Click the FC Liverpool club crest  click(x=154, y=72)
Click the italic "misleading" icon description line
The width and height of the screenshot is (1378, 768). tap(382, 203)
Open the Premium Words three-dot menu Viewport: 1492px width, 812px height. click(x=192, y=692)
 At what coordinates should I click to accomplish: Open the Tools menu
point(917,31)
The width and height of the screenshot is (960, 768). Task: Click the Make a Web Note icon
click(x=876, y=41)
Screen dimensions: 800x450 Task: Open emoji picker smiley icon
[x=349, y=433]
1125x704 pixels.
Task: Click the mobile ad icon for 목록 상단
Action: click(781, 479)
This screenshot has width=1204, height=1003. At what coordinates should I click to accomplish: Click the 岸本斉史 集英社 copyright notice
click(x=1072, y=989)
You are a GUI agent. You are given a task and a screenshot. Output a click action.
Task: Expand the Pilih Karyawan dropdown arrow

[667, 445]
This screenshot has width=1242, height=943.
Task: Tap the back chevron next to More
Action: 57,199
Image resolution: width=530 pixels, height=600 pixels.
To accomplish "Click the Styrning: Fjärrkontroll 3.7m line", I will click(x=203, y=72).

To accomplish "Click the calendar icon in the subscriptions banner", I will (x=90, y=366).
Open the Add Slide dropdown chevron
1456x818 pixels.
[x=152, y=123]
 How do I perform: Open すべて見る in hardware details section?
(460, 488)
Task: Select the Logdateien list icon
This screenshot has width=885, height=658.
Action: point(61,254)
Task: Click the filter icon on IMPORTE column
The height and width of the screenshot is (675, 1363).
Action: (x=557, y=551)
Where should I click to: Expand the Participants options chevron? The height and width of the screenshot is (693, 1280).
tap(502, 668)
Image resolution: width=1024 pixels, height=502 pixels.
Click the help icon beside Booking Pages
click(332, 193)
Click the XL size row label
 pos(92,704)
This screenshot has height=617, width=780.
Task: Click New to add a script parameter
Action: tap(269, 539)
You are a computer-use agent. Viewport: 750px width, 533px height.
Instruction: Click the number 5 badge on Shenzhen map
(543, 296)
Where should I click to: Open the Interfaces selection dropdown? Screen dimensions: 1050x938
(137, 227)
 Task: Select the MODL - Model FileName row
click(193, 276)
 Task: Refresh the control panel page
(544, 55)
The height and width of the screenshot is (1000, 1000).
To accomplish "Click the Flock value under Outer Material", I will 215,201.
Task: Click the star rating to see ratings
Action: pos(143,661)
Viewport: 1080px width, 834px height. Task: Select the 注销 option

::::::::

Nothing but the lines from the one holding "Task: Refresh the control panel page" to the end of the entries should be returned, each exactly as it stands.

▸ OUTPUT BELOW
 Task: Refresh the control panel page
(544, 55)
The height and width of the screenshot is (1000, 1000).
To accomplish "Click the Flock value under Outer Material", I will 215,201.
Task: Click the star rating to see ratings
Action: pos(143,661)
Viewport: 1080px width, 834px height. Task: Select the 注销 option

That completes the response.